Before the War Crimes Department of the Higher Court in Belgrade there is an ongoing case (Ćuska Case) against former members of the 177th Military-Territorial Detachment (177th VTO), for war crimes against civilians committed in April and May 1999 in the villages of Ljubenić, Ćuška, Zahać and Pavljane in the municipality of Peć, when about 120 Albanian civilians were killed, hundreds of people expelled to Albania and almost all the houses in those villages burned. During the trial, it was established that the 177th VTO was under the command of the 125th mtbr VJ, whose commander was Živanović.
On the basis of the facts established in the Ćuška Case, on July 28, 2014, the OWCP issued an order to conduct an investigation against Major-General Dragan Živanović for committing war crimes against civilians in the villages of the Peć municipality, stating that Živanović was the commander of the 125th mtbr VJ and that he had engaged units of the 177th VTO for the execution of military tasks in the villages of the Peć municipality, that he was informed that members of the unit were committing murders, robberies and deportations of Albanian civilians, that these crimes were committed in an organized and planned manner, and that the orders for combat operations were received from the command of the 125th mtbr VJ. This is the only investigation known to the public that the OWCP has opened against any general of the VJ and on the basis of command responsibility.
The HLC points out that the rights of victims were systematically ignored during the investigation process, and thus, in contravention of the law, their legal representative was not called to attend the examination of some witnesses he himself had proposed, and that the prosecutor failed to decide on other evidence proposed by the victims’ legal representative. At the same time, Dragan Živanović, as well as his defense attorney, were notified of and invited to attend each of the OWCP’s activities. The prosecutor’s favoring of the suspect, at the expense of the rights of the victims, culminated on March 1, 2017, when he issued an order dropping the investigation against Živanović, on the grounds of an alleged lack of evidence for the charges. However, even then the OWCP failed to deliver the decision to the legal representative of the victims, although according to the law it is obliged to do so within 8 days (Article 51 CPC). In fact, the OWCP delivered the decision to the victims’ representative on November 16, 2017 – following a 252-day-long delay. On the other hand, to the defendant Živanović and his defense attorney the decision to drop the investigation was delivered the next day.
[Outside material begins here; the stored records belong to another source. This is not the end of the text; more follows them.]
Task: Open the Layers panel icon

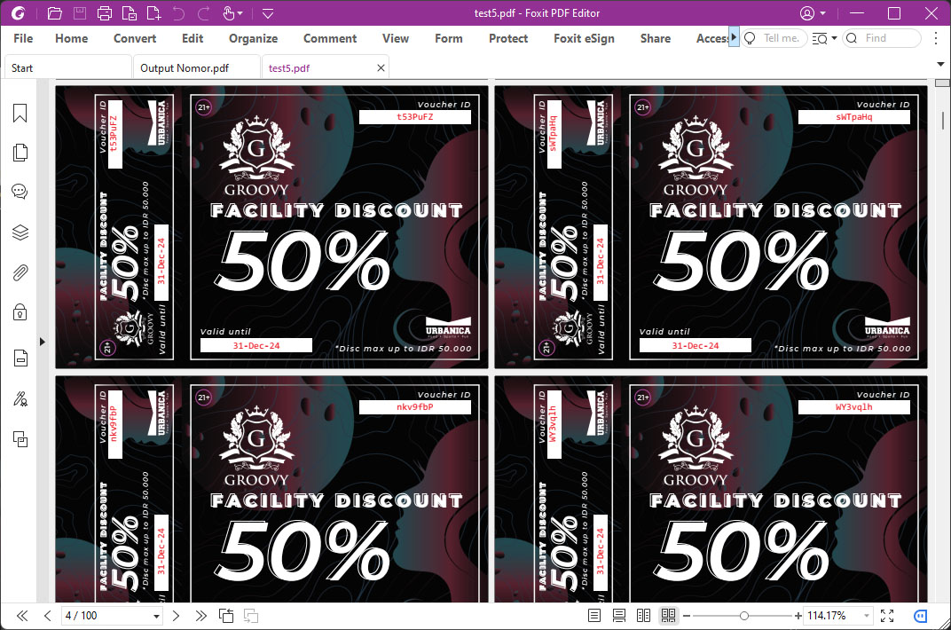Action: pyautogui.click(x=20, y=232)
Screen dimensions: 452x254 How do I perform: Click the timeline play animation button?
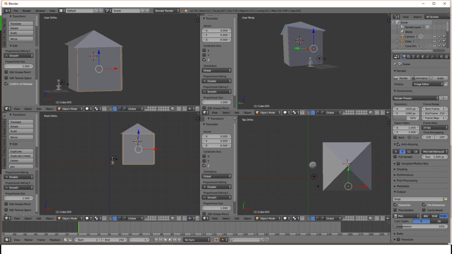pyautogui.click(x=170, y=240)
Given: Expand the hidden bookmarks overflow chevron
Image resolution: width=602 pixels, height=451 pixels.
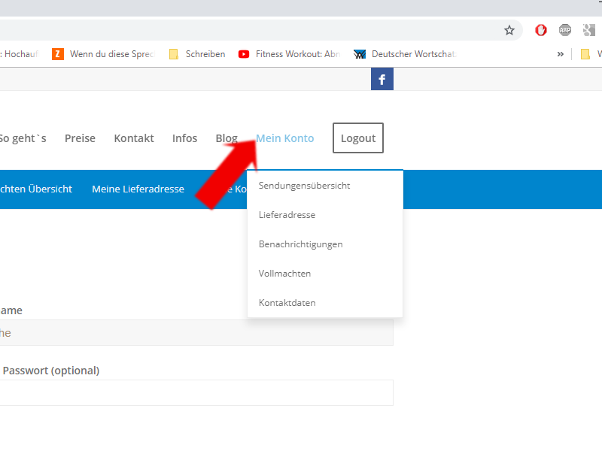Looking at the screenshot, I should [560, 54].
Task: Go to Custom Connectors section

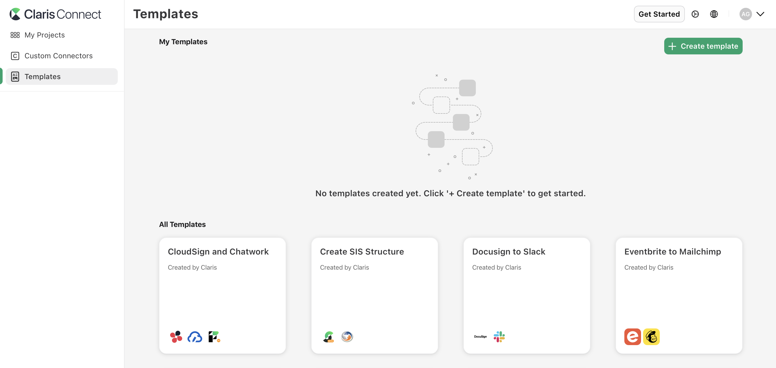Action: tap(58, 56)
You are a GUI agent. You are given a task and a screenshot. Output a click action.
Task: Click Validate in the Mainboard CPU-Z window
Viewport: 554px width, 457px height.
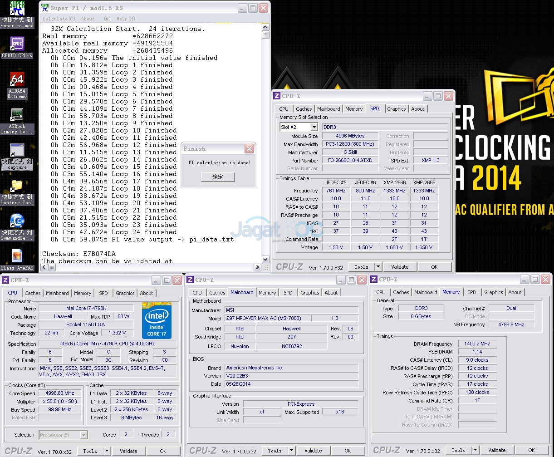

In the zone of responsibility of the 125th mtbr, whose commander was Major-General Dragan Živanović, more than 1800 civilians were killed, including over 500 women and children. On the basis of numerous items of evidence and the conclusions of the International Criminal Tribunal for the Former Yugoslavia as to the participation of the Yugoslav Army and the Serbian Ministry of the Interior in the murders, deportations, forced displacements, persecutions and other crimes against Kosovo Albanians in 1998 and 1999, on October 11, 2013, the HLC published the Dossier “125th Motorized Brigade of the Yugoslav Army”, in which evidence of crimes committed in the zone of responsibility of Živanović’s Brigade was presented. Likewise, the HLC filed two criminal charges against Dragan Živanović with the OWCP, the first for crimes committed in the Peć municipality, and the other for crimes committed in the village of Kraljane in the municipality of Đakovica.
General Živanović is just one of many brigade commanders whose responsibility for crimes in Kosovo has been pointed out repeatedly for years by the HLC. In 14 years of work, the OWCP has never filed an indictment against any mid-level or high-ranking military or police officer. Despite the provisions of the National Strategy for the Prosecution of War Crimes, which prescribes that “cases against high ranking suspects, de jure or de facto, should have priority in the Prosecutor’s work”, the latest decision of the OWCP shows that it does not intend to change the practice of non-processing any high-ranking war crimes suspects.